Alexandre Sumpf does not avoid the question of the reception of these films, difficult to understand for a country as immense and diverse as theUSSR. It is approached through the prism of print distribution data, which shows that these films have never been profitable, and surveys carried out among spectators for both political and economic reasons, where ideological questions logically take precedence over assessment of emotional reactions and aesthetic judgment.
Like the written records of spectators’ impressions, these unpublished sources remain very difficult to interpret in a Soviet context where the notion of public opinion is open to question. Finally, Soviet production is quickly compared with that of “white” émigrés in Paris, Berlin or Hollywood, who, with the notable exception of the “Rasputin fashion” of the interwar period, avoided the subject until ‘At Doctor Zhivago (1960). After 1945, the production of popular democracies placed emphasis on internationalism.
Celebrate the revolution
The second part of the work offers a detailed analysis of nineteen films, following a progression in large stages. The moment 1917 was marked by enormous losses, rushes preserved in fragments without a precise date, author or sponsor, the presence of the street, of the crowd, including in fiction, political effervescence, emergency filming , the first censorship also with the film For the power of the people dedicated to the first exercise of democratic voting and removed from the screens in 1918.
After 1927, it was a matter of remobilizing around an initial assessment, allowing those who experienced the “imperialist war” and the revolution as well as the youngest to recognize themselves. Alexandre Sumpf offers a detailed study ofOctober by Eisenstein, clearly showing the poor reception, at the time, of a complex film which paradoxically became iconic, to the point that its images were sometimes included as authentic in Western school textbooks.

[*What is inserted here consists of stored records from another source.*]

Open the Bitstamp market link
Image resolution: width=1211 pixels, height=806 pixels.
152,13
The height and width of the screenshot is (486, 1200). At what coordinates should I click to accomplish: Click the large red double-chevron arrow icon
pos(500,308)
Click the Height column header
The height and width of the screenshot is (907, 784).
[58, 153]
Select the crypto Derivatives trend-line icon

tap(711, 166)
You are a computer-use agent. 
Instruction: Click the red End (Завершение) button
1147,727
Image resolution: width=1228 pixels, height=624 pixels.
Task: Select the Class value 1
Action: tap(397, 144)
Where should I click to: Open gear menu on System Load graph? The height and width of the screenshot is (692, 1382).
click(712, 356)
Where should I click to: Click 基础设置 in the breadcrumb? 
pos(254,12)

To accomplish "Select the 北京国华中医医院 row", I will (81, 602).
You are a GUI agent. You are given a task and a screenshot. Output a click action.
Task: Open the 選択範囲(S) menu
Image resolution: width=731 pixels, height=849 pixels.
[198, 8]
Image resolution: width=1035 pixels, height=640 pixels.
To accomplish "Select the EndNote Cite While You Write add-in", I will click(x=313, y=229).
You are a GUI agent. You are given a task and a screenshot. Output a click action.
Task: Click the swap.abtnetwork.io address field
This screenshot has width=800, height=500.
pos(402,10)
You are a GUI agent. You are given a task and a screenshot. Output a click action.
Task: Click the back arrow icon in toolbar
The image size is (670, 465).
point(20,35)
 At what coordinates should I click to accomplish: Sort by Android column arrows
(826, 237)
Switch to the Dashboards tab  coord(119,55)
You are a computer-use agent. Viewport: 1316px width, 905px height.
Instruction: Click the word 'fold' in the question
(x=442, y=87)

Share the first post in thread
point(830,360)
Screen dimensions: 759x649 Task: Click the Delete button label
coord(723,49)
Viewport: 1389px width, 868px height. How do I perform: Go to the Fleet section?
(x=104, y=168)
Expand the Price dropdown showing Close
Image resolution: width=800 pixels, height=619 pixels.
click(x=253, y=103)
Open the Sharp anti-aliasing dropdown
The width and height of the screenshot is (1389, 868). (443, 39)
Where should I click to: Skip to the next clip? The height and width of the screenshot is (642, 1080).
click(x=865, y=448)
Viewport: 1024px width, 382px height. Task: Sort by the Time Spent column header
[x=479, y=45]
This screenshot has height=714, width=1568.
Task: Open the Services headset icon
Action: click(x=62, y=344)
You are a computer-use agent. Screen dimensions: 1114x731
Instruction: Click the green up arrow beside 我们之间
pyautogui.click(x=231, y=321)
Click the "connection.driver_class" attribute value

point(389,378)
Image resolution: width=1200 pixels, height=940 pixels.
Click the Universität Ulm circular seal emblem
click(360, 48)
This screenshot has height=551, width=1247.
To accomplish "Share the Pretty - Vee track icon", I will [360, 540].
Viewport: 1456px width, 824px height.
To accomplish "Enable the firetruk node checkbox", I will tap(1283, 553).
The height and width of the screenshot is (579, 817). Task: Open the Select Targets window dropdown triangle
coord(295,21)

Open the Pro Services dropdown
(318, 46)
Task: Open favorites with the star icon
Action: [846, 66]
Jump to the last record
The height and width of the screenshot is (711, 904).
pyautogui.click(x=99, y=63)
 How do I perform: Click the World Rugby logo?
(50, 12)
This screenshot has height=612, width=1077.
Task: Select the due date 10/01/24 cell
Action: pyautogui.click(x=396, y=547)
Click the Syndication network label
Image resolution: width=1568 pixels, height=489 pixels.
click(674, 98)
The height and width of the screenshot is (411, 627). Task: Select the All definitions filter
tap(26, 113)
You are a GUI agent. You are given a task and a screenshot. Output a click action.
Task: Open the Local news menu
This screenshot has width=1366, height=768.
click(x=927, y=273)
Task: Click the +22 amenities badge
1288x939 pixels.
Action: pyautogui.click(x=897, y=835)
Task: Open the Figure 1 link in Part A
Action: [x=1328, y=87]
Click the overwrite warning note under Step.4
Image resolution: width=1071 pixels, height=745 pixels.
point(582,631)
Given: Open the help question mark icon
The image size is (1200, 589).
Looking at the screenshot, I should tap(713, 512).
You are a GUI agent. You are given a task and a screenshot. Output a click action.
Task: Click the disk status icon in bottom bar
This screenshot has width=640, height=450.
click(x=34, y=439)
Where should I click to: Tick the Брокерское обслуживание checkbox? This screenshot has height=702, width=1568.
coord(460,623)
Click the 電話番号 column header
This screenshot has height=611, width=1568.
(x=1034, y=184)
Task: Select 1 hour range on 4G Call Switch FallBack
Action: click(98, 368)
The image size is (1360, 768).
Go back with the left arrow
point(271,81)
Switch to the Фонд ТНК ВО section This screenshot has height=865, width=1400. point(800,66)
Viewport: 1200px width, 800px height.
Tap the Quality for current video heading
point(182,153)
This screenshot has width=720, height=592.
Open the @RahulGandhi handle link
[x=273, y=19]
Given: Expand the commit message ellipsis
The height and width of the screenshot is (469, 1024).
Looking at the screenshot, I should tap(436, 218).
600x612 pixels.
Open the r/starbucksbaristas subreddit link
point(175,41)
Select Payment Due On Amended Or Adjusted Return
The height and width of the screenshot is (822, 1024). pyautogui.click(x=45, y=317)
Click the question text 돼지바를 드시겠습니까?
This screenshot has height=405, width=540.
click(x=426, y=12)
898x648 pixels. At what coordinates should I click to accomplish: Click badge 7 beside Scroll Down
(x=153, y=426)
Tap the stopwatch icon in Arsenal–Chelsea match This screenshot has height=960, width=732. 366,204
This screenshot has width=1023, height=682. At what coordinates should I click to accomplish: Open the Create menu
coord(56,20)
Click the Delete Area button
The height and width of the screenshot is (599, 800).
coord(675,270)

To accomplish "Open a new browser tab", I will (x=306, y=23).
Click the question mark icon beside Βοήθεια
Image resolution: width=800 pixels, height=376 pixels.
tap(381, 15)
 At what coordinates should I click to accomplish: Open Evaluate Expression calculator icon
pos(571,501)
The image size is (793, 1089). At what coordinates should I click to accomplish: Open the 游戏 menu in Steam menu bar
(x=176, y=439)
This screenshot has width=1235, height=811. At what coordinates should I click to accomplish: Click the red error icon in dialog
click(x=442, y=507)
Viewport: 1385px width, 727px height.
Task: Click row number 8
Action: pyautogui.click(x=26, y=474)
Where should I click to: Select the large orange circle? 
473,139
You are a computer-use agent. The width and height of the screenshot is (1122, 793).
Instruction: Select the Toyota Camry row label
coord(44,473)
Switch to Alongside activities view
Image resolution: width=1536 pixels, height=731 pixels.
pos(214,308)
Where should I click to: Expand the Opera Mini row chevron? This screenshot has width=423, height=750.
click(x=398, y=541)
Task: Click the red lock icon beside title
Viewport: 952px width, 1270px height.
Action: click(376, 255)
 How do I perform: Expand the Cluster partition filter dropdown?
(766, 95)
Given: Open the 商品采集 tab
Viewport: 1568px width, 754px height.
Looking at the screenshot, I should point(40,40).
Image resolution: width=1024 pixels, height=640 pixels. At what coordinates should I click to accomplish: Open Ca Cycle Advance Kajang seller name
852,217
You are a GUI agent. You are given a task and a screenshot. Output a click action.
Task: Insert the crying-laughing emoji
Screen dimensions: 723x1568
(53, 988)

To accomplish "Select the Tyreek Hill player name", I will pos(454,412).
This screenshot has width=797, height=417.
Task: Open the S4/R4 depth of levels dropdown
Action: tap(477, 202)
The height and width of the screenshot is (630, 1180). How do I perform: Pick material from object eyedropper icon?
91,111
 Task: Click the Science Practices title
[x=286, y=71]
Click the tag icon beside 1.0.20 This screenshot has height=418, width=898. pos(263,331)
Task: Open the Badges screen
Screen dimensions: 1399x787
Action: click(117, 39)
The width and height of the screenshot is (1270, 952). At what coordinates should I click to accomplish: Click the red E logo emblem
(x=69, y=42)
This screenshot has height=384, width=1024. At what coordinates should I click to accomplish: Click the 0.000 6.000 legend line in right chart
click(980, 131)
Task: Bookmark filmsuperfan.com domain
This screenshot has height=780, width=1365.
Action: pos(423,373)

Between 1927 and 1937, the focus loosened chronologically and spatially. We discuss Ukraine (with Dovjenko’s Arsenal and his denunciation of Ukrainian nationalism, which was an event in 1929), the countryside, the civil war. A remnant of the empire d’Ermler offers an original reflection on trauma and amputated memory, with the character of a red soldier struck by shell shock, who regains his memory ten years later.
1937 opens a period during which cinema turns to future conflicts, denounces “spies” and “traitors”. October nevertheless becomes an obligatory, but perilous, passage for the success of a career as a director. The Last Night by Iouli Raizman will thus be screened and awarded at the Paris International Exhibition, against German films, but criticized for not having sufficiently featured Stalin. After his death, the Second World War emerged as the new matrix experience uniting Soviet society. Productions become mediocre, unless they play with codes: animated films, games between reality and fiction in Rasputin. The agony by Elen Klimov, released the year Gorbachev came to power.
This will be the last film of a separate genre, studied for the first time in this beautiful book which manages, despite a rather poor iconography, to make you want to see these films and makes you regret that so much has been lost.